Alors qu’on pourrait croire qu’il est difficile de succéder à un épisode aussi réussi que Zatoichi contre Yojimbo, Shintaro Katsu au scénario, à la production et à l’écran et Kenji Misumi derrière la caméra nous prouvent au départ que non, pas du tout, que le défi est à leur portée et qu’ils vont le relever brillamment. Ça commence donc vraiment très bien, avec une sordide vente aux enchères de femmes et la libération de l’une d’entre elles par un Ichi compatissant. Un bienfait qui ne profitera pas à la jolie donzelle puisqu'elle se fait rapidement exécuter par un samouraï aux motivations troubles. Un sabreur redoutable qui épargne Ichi provisoirement tout en lui emboitant le pas pour un duel futur.
Tombé chez un parrain particulièrement cruel et impitoyable surnommé le shogun de l’ombre, Ichi ouvre assez grand sa gueule pour remettre à leur place ces yakuzas, qu’il méprise tout en se reconnaissant dans leur confrérie mais en affichant des valeurs bien plus morales que les leurs. Un discours qui plait beaucoup, en apparence, à un autre aveugle, le fameux shogun de l’ombre, qui vante l’exemplarité d’Ichi aux autres tout en ourdissant dans son dos son exécution prochaine afin que ce masseur à la langue bien pendue ne vienne pas le gêner dans ses plans criminels. Connaissant bien la solitude du non-voyant, qui plus est errant, il lui fourre dans les pattes la belle Okiyo, chargée de distraire Ichi et de faciliter sa perte. Evidemment, entre ces deux-là, une complicité va rapidement naître et même un peu de sentiments...
Très bon début, donc, marqué en particulier par la prestation tranchante d’un Tetsuya Nakadai noir et déterminé, contrebalançant la jovialité de Zatoichi et même sa fantaisie. Superbe séquence, aussi, de combat entre un masseur aveugle revenu à la réalité et obligé de combattre plusieurs adversaires dans une forêt baignée d’une lumière sublime. Et ça se poursuit ainsi, dans une atmosphère de danger permanent, au cœur d’un royaume du mal, dans l’antre du shogun de l’ombre dont on sait très vite qu’il est plus mortel qu’un serpent venimeux et qu’il frappe sans prévenir. Comme, par exemple, dans un établissement de bains où Ichi se délasse, vite obligé de se défendre et d’occire des yakuzas nus comme lui et souillant de leur sang cette eau où il pensait trouver la paix.

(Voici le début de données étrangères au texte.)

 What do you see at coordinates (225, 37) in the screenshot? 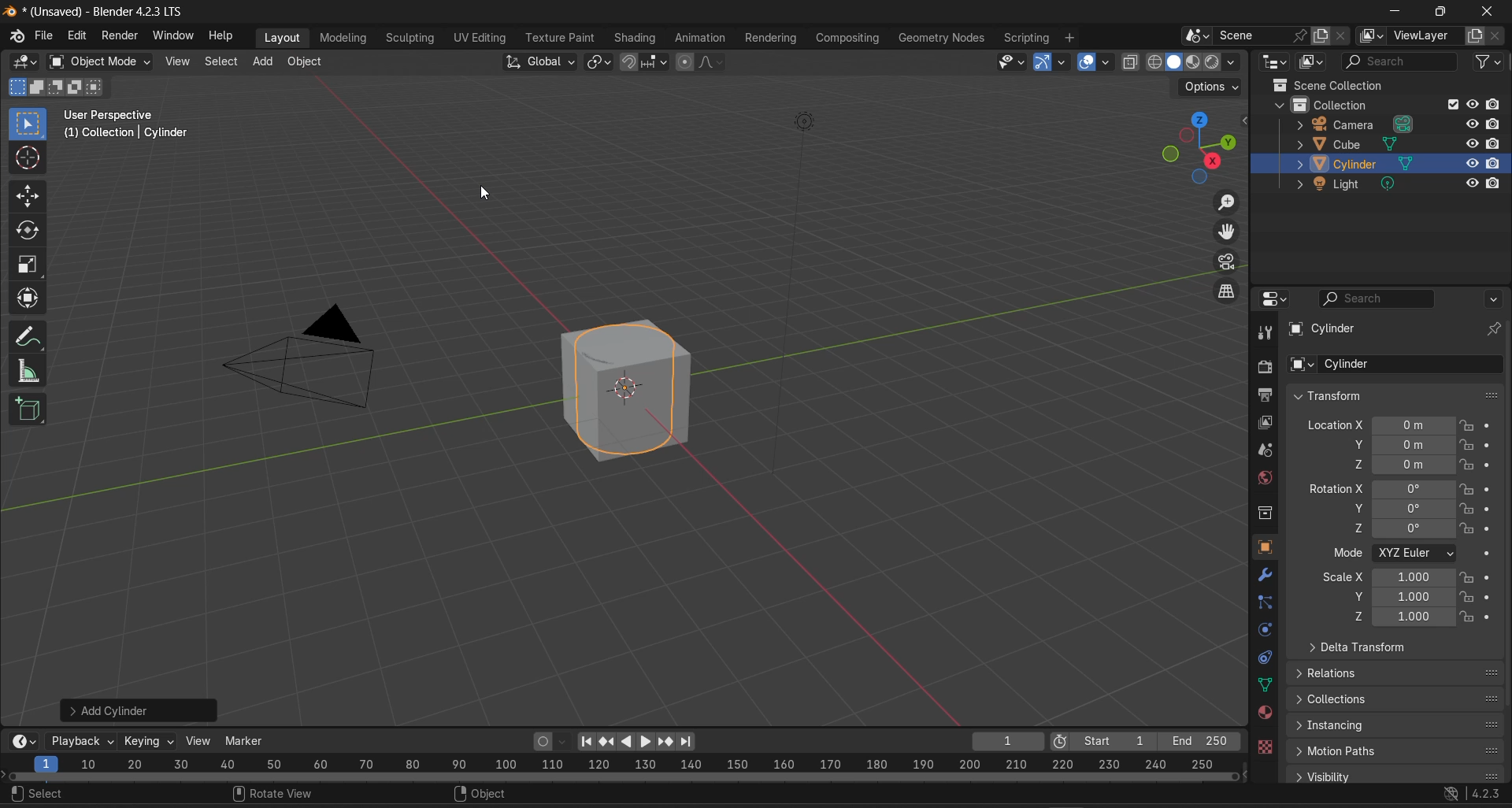
I see `help` at bounding box center [225, 37].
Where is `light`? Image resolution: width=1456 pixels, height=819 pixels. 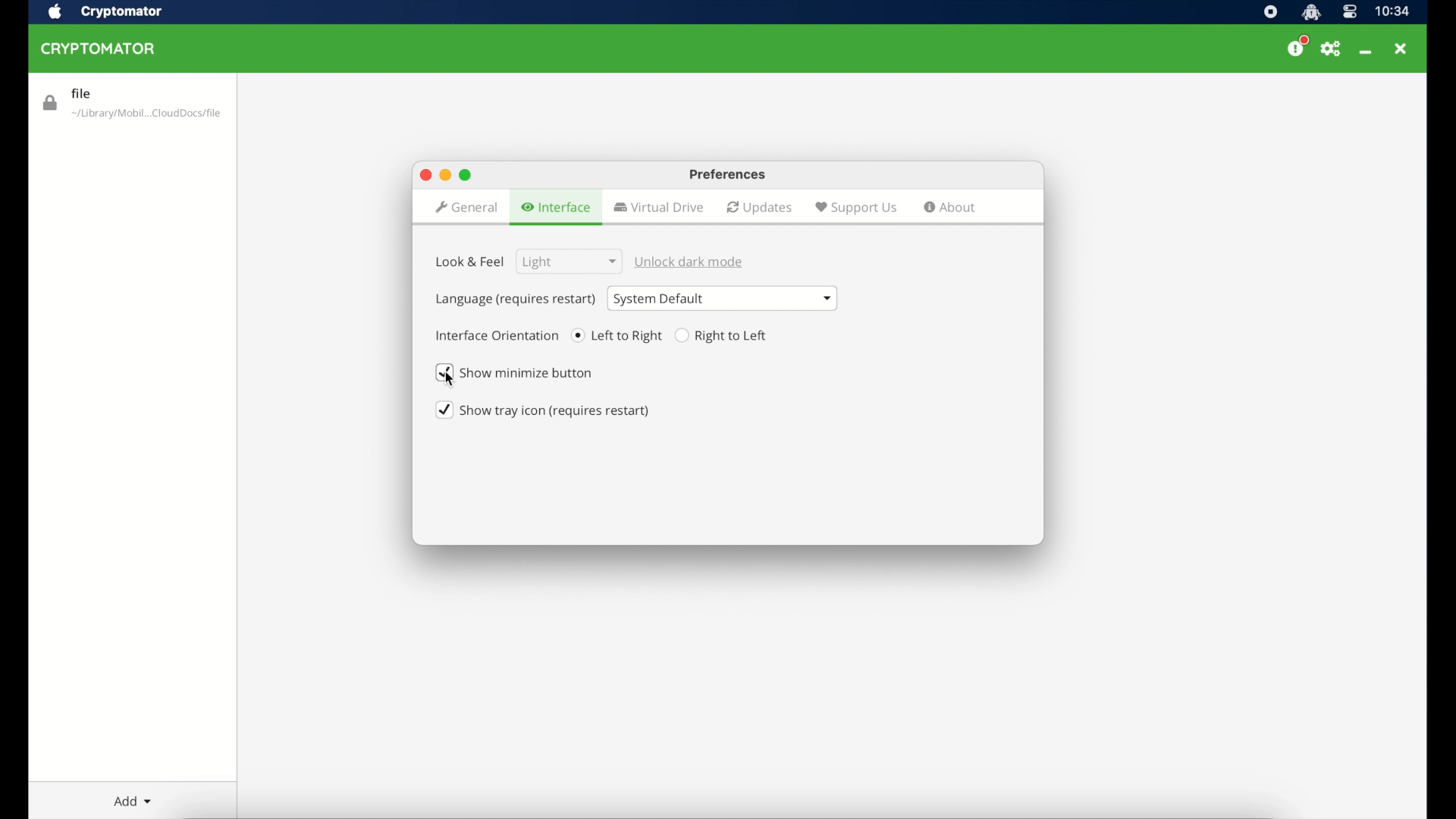
light is located at coordinates (566, 262).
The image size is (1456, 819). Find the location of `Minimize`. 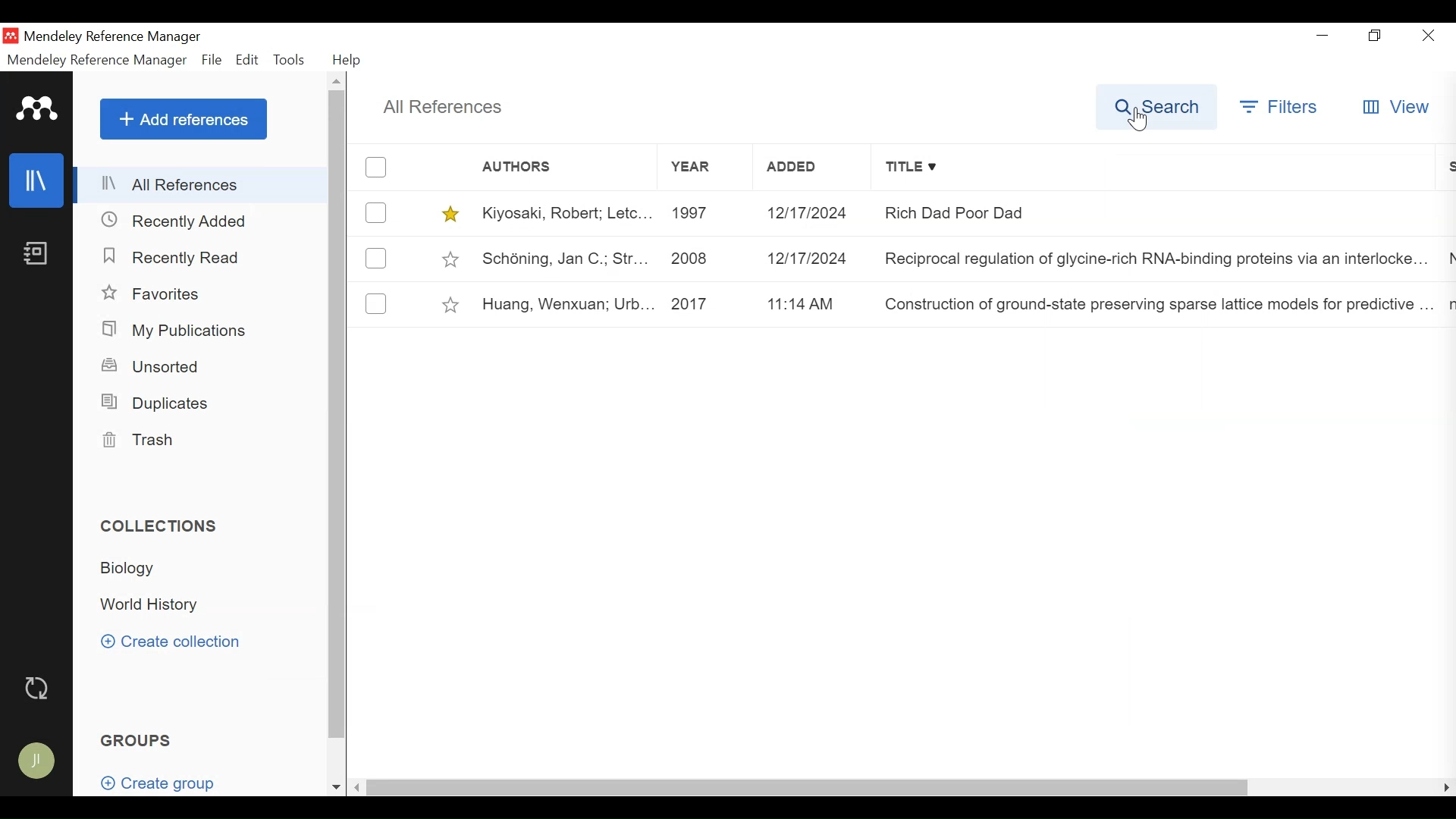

Hélas, si les très belles séquences sont nombreuses, elles sont parfois gâchées par l’un ou l’autre élément, comique notamment, tout comme celle du bain justement où Ichi, entre deux scènes brutales de combat au sabre, se sert de seaux qu’il envoie sur la tête de ses adversaires. Humoristique, certes, mais collant mal à ce moment si fort et si prenant. Dommage aussi d’avoir par trop insisté sur un personnage secondaire qui n’apporte pas grand-chose, un jeune efféminé rêvant de devenir yakuza et faisant des avances à Ichi jusque dans son lit. Trop décalé avec l’univers représenté, on dirait presque qu’il s’est échappé des studios voisins où se tournait un film sur la jeunesse décadente de la fin des sixties pour venir voir s’il ne pourrait pas glisser son minois androgyne dans un chambara. Certains passages musicaux aussi, d’ailleurs, sont presque pop et beaucoup trop modernes, donnant un aspect quasiment pré-tarantinien au film, si j’ose dire, en mixant époque et ambiance en un dosage savant malheureusement un peu loupé.
Vraiment dommage, donc, que cette mise en image magnifique de Zatoichi par un Misumi très inspiré, ne pâtisse d’une écriture parfois un peu trop relâchée et cédant à la facilité ou au grotesque, comme avec ce couple de commerçants se disputant et s’envoyant dans le décor avant de se rabibocher en présence des clients, la femme jetant même un coup d’œil sous le pagne d’Ichi ! On est à la limite du n’importe quoi pour faire rire et, oui, ça rend le reste moins bon, alors que...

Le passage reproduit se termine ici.